Some of you folks may recall that when The Electric Church came out we had a little “alternate-reality game” set up for it. Well, ARG is maybe a bit ambitious for what was really a collection of online puzzles. Anyway, did you know we’re running a new one for The Digital Plague? Ayuh. You can start it here if you’re interested.

I’m excited, because the game’s been live for a week or two and no one’s gotten very far in it, which either means no one cares (bite your tongue!) or the puzzles are harder than I realized, which gives me the warm fuzzies.

Is there a prize? I can’t say. But it’s got to end somewhere, right? Plus also too, the web page is a nice collection of supplementary background material for the book. A good time is guaranteed for all.

Now, back to chopping words. I had no idea how often I repeat myself when writing first drafts–it’s like I’m smoking Meth while writing and not remembering it. Which would explain a lot, actually.

Review Revue

Well, The Digital Plague is out there, folks, and that means reviews are comin’ in. Here are a couple of the more interesting ones to come my way recently:

– Paul Di Filippo ran his eye over it at Sci Fi Weekly: Not completely laudatory, but any review that contains the line “Still, let it never be said that Somers is not a daring writer” makes my toes curl.

Fantasy Book Critic took a swing at it as well: “I immensely enjoyed the book—even more than “The Electric Church”—and my adrenaline is already pumping for the next Avery Cates adventure” HUZZAH!
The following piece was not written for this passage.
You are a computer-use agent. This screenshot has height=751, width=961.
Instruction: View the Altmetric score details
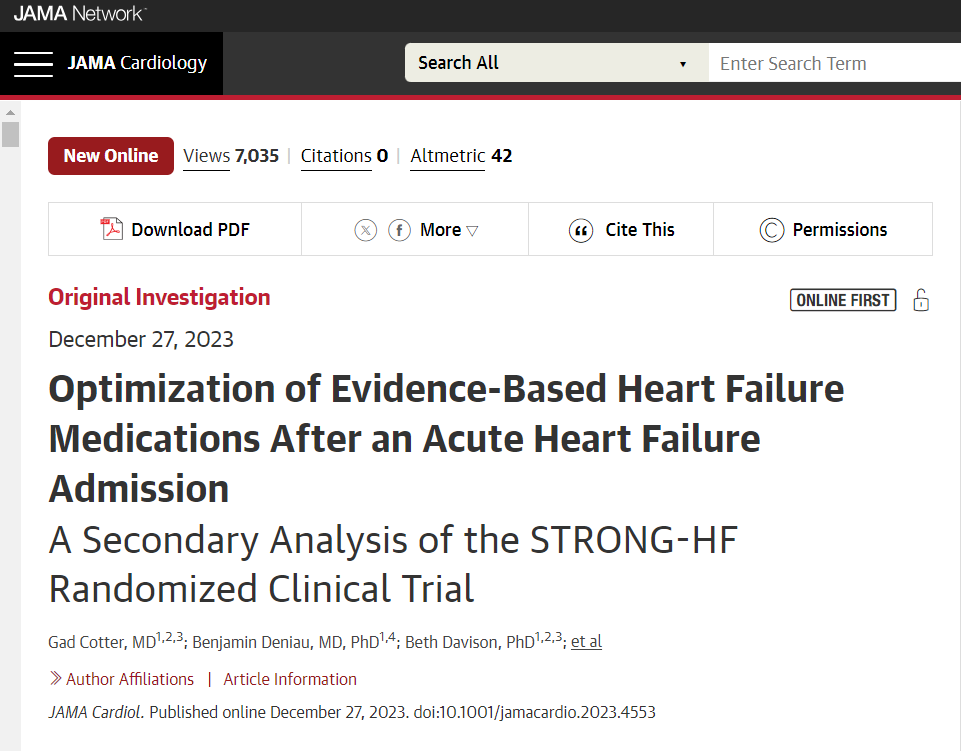(x=461, y=156)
Reviews are funny things; on the one hand when I see one come across the transom I get a thrill, because someone is talking about a book I wrote. On the other hand, you hate to read them because they might say something really disheartening, and then you have to on an epic drinking binge, waking up three weeks later in Panama wearing someone else’s suit. It puts a dent in the writing time. And also too the brain cells.